In 2002 he moved to Monash University, where he was a professor as well as the co-director of Monash Cluster Computing, a parallel computing research centre. He was on the Australian Research Council College of Experts from 2012-2014. In 2014, he moved to Melbourne University through the Research at Melbourne Accelerator Program as a professor of geophysics. In 2019 he moved back to The Australian National University Research School of Earth Sciences as a Professor of Geophysics.

== Software development ==
It was during Moresi's time at Caltech that he wrote the popular mantle convection software program call Citcom. This is a 2D and 3D Eulerian Finite Element code which is designed to solve problems with extremely large variations in viscosity. Though it was originally a Cartesian serial code, there are currently many versions, including a spherical parallel version called CitComS (see Citcom for code's history).

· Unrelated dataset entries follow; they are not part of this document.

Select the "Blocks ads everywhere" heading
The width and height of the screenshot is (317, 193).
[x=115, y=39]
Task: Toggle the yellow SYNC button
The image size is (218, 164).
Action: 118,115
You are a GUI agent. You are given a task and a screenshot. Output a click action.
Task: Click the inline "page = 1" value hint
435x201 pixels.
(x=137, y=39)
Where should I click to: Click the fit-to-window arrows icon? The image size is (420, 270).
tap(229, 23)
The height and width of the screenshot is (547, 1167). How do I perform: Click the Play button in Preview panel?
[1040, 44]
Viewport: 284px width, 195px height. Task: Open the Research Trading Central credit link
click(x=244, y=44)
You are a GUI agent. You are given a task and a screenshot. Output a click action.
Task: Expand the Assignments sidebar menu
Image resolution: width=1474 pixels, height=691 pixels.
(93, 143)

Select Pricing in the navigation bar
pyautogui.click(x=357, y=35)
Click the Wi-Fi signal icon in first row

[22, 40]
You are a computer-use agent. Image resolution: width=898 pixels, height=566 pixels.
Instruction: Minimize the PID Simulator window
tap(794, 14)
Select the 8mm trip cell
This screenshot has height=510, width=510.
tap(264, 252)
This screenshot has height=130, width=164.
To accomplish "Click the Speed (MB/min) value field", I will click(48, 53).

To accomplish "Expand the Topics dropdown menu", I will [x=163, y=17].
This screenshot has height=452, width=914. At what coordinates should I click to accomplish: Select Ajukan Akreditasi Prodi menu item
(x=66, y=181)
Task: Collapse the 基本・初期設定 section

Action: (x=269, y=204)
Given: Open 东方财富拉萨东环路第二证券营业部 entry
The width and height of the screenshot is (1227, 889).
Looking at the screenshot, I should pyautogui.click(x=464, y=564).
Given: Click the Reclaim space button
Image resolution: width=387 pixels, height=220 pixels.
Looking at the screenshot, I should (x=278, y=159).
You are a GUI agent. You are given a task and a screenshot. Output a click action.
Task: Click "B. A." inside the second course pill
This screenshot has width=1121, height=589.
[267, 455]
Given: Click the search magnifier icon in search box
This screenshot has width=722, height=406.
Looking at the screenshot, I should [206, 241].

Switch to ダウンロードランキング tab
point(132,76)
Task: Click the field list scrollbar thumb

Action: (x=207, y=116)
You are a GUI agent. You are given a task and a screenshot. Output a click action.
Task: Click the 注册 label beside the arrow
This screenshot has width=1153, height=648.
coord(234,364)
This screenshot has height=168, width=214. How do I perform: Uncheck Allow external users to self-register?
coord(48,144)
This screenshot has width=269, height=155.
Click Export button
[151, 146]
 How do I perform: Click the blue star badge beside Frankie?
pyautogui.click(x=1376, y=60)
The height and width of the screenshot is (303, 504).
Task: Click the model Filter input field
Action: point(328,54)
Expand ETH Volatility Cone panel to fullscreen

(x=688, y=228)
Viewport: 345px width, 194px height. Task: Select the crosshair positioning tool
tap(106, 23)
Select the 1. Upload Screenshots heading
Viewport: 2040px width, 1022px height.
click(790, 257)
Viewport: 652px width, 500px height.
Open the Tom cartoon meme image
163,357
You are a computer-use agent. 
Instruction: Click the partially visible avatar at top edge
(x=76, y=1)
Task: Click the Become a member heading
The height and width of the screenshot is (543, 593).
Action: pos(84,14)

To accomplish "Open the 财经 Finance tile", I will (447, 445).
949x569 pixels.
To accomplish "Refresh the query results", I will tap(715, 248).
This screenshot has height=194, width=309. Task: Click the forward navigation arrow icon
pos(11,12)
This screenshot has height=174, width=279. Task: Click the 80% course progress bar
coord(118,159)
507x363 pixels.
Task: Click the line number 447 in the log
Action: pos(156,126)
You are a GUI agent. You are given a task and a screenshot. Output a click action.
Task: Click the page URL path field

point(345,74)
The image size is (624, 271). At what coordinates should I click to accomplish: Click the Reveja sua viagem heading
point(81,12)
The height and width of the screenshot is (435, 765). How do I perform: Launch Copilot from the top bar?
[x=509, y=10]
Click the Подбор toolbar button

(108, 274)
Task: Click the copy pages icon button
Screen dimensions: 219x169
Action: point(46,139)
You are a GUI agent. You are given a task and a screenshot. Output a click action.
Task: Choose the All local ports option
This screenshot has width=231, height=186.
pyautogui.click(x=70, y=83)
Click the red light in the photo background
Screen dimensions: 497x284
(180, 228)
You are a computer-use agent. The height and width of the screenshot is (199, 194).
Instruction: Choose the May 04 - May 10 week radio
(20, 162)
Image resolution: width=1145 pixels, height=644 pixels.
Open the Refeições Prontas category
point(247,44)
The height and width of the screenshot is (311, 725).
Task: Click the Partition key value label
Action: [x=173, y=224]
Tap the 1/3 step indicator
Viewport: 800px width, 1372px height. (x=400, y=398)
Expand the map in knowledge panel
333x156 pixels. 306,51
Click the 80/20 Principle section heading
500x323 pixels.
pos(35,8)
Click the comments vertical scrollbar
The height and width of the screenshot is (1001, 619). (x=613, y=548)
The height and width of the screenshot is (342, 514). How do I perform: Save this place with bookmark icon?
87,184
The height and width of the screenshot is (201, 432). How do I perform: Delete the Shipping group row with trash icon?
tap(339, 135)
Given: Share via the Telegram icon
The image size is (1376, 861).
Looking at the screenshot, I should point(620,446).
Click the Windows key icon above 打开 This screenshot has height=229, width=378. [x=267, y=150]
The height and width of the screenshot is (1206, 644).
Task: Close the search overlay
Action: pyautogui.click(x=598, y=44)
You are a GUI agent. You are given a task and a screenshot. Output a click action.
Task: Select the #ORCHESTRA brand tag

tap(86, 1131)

During his time at CSIRO, he reworked Citcom using the Particle-in-cell approach and created a new program called Ellipsis. Having lagrangian integration points meant that the scientist using the code could track history and material properties through time. This allowed complex rheologies and geometries to be modelled easily and flexibly. Though Ellipsis only worked in 2D and in serial, it was extremely popular in the geophysics community.

Moresi, in partnership with the Victorian Partnership for Advanced Computing, and then later with AuScope continues to develop a parallel 3D version of Ellipsis called Underworld. He is the Program Directory of AuScope Simulation and Modelling (Australian national geoscience infrastructure program funded through NCRIS.

== Awards and recognition ==
Moresi was elected a Fellow of the Royal Astronomical Society in 2000.
Moresi was elected a Fellow of the American Geophysical Union in 2017.
Moresi was elected a Fellow of the Australian Academy of Science in 2023.